Watch out for predators
Be cautious when searching for a pre-need insurance policy, as some insurers have undergone great scrutiny regarding their business practices.
For instance, a lawsuit was filed in 1999 in Florida against American General Life and Accident Insurance Co., alleging “unconscionable insurance practices” in the sale of burial life insurance policies. The company was accused of targeting poor people and minorities in the sale of burial life insurance. Although the premium payments appeared small on these policies, millions of policyholders had paid substantially more in premiums than the value of the death benefits.

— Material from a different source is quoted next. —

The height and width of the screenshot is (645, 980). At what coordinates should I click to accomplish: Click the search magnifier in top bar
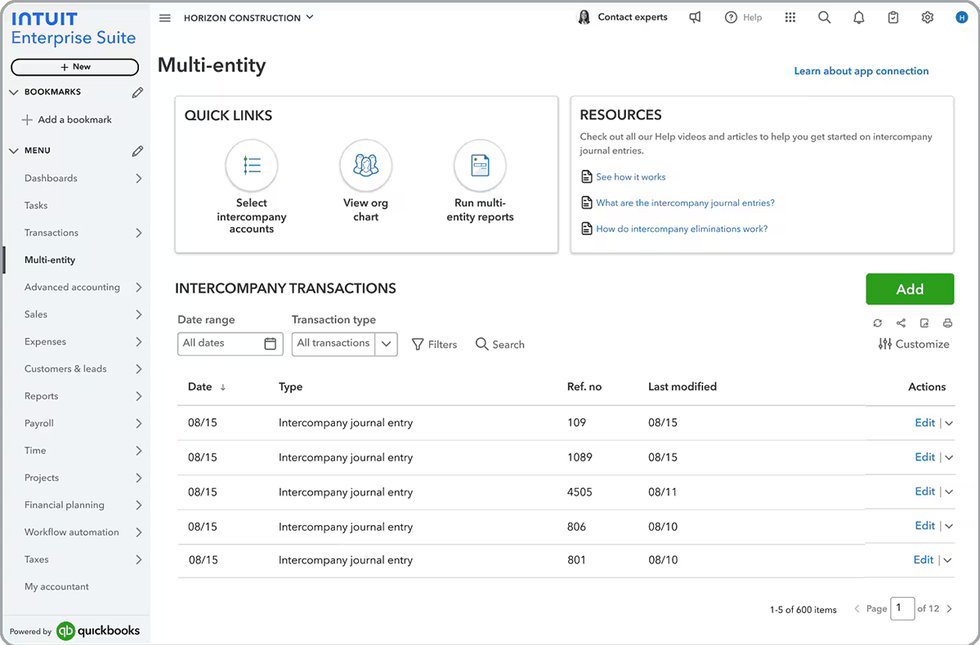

According to an announcement in 2000, American General Life agreed to pay $206 million in restitution, $7.5 million in fines and $2 million to the NAACP. The company did not sell policies with race-based premiums but acquired them when it bought smaller companies that originally had issued the policies, according to the announcement.
Consider the source
Do your research before buying pre-need insurance. Be sure your insurer is licensed in the state where you live, and carefully review your contract. After buyin a policy, examine it often to ensure your coverage fits your current way of life. For instance, if your spouse dies before you and still is named as the beneficiary, you’ll want change your policy accordingly.
When considering pre-need insurance, request price sheets for products and services from local funeral homes.
By the way, if you’re a military veteran, you’re entitled to free burial and a free gravestone in a national cemetery, according to the FTC.